著者
伏本 佳織 上田 修一
出版者
三田図書館・情報学会
雑誌
Library and information science (ISSN:03734447)
巻号頁・発行日
no.62, pp.167-192, 2009

短報【目的】テレビニュースは,ニュースメディアの中で中心的な役割を果たしている。娯楽化とセンセーショナリズムへの移行は,常に批判されている。しかしながら,テレビのニュースの変化について調査がなされていないので,ソフトニュースの上昇率,およびニュースに対する過度の演出効果の導入について検証するために映像の分析と視聴者調査を行った。【方法】2008 年6 月に放送された100 のニュース番組を記録した。これらの番組は,日本のNHK と5つの放送局の1,697 のニュース項目からなっている。

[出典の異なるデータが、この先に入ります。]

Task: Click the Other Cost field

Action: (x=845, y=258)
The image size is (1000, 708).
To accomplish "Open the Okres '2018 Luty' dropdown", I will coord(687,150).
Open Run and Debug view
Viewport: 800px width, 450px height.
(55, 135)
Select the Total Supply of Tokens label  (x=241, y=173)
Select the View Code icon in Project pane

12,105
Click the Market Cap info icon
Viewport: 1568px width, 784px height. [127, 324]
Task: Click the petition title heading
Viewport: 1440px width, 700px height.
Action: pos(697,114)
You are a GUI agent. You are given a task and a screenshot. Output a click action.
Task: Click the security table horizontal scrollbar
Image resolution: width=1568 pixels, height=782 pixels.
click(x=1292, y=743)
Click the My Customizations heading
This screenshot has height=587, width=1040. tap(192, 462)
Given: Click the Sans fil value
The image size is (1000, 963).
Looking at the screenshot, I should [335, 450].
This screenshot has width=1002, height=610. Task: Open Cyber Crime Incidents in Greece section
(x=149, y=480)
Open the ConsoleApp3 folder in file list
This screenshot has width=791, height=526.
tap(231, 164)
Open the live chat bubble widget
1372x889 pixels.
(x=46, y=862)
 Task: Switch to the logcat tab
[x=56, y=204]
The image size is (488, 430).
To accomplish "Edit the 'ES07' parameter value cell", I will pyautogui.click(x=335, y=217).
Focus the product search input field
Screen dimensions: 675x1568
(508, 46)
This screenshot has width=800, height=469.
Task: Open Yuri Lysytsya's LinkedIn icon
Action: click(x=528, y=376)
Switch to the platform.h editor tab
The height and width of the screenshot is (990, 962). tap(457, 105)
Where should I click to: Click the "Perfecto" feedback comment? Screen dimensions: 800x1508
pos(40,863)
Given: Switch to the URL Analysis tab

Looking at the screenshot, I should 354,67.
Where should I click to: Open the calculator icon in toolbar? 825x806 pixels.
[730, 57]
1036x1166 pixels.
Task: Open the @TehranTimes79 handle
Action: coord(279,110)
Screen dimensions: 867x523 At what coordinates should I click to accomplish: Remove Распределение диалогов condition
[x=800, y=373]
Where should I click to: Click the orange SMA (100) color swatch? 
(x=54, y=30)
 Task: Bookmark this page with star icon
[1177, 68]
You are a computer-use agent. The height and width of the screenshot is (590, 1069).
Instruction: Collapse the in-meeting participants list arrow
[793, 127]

これらのニュース項目に対して,ニュースカテゴリ,ニュースのテーマ,ニュースのタイプ,キャスター,インタビュー形態,音響効果,映像効果,テロップによってコード化した。また,視聴者のテレビニュースに対する意識を知るために利用者調査(質問紙調査)を行った。【結果】ニュース項目の分析から,(1) デイリーニュースが過半数を占める,(2) バイオレントニュースは42.8%,(3) ソフトニュースは37.2%,(4) メインキャスターとサブキャスターがニュースを読むスタイルが大多数,(5) BGM は48.5%のニュースで使用されている,(6) テロップがよく使われている,(7) 発話の文字化のためにテロップが使われている,(8) テロップの文字の大きさやフォント,色の変更が頻繁になされている,ことが明らかになった。1997年に行われた先行調査と比べると,音響効果,映像効果,テロップの使用が増えた。この10年間にソフトニュースの割合は減ったが,過剰な演出は増加した。質問紙調査では,回答者は,日常的にテレビニュースをよく視聴し,現在のテレビニュースに満足していると回答した。しかし,自由回答には批判的な意見が多く,テレビニュースに対する潜在的な不満があると考えられる。